The City of Saint John is forecasting a $1,397,032 year-end surplus for its 2021 operating budget.
Senior finance manager Craig Lavigne told the city’s finance committee Wednesday that part of this surplus comes from the cancellation of the provincial P-gap exemptions.
The exemption grandfathered assessment gaps resulting from a three per cent cap on residential assessment hikes in 2011 and 2012.
“Which resulted in just over $1 million in additional tax revenue in 2021,” said Lavigne. “The LNG tax revenue, as well as the reduction in the unconditional grant, netted us about $1.23 million.”
The city’s Growth and Community Services also saw a surplus of $604,169, which relates to additional revenue for the Dangerous Building Program, funding for the Succeed and Stay Local Immigration Program, and increased development activity.
During the presentation to the committee, Lavigne said Strategic Services was the largest reason the city saw a year-end surplus.
“I want to highlight that most of these revenues in Strategic Services are one-time revenues, and are not requiring,” he said.
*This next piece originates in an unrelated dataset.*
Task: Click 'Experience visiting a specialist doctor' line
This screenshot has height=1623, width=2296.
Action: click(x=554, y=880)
“We received $3.668 million from the COVID-safe restart program, we are anticipating $1 million for the cyberattack recovery, $1.625 million for the windup of Develop SJ, $500,000 from Saint John Energy, as well as just over $368,000 for the windup of Discover SJ.”
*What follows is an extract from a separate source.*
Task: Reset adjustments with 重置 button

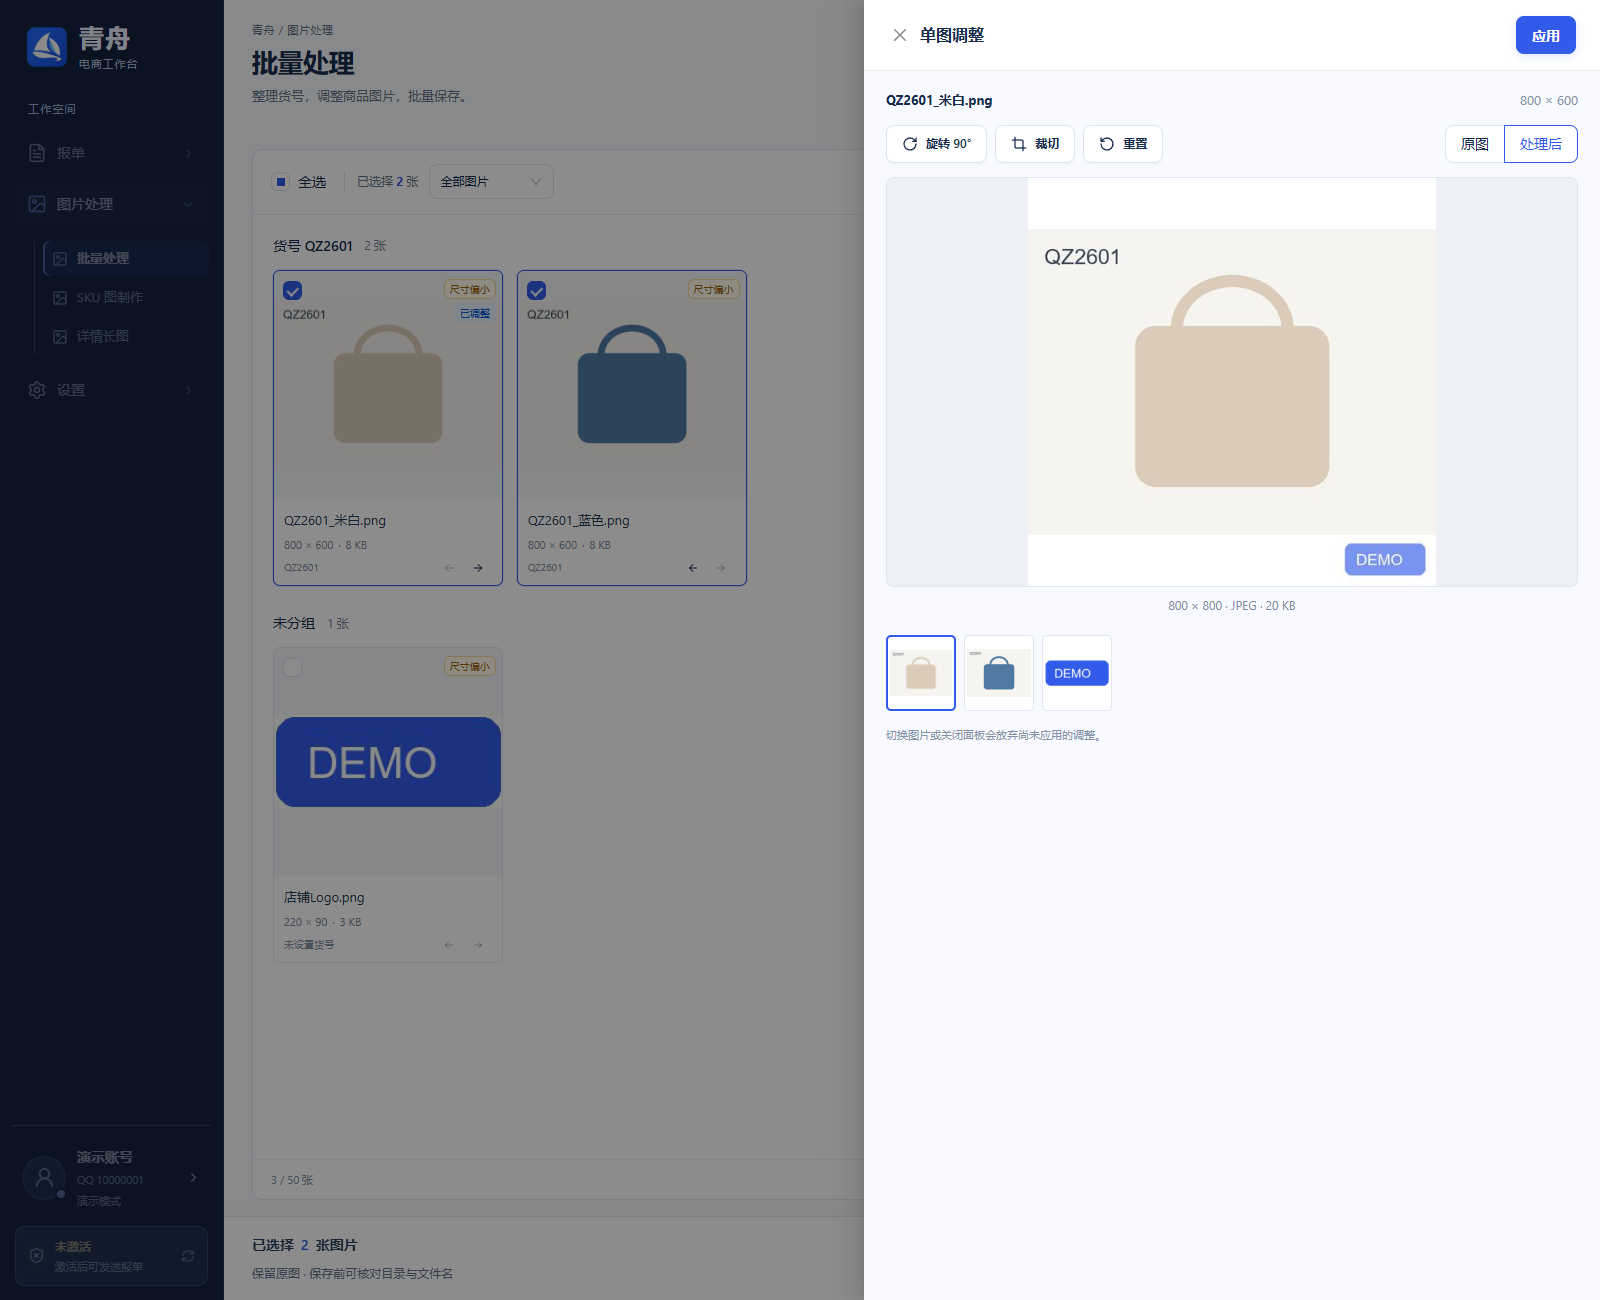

Although there are a number of surpluses, some departments have noted deficits.
Transportation Services saw a deficit of over $720,000 mainly from the impact COVID-19 had on recreation and parking revenues.
As well, Protective Services saw a deficit of over $170,000, which is from a combination of loss of secondment revenue, delays in implementing bylaw fees, and lower than anticipated revenue from the Public Safety Communications Centre.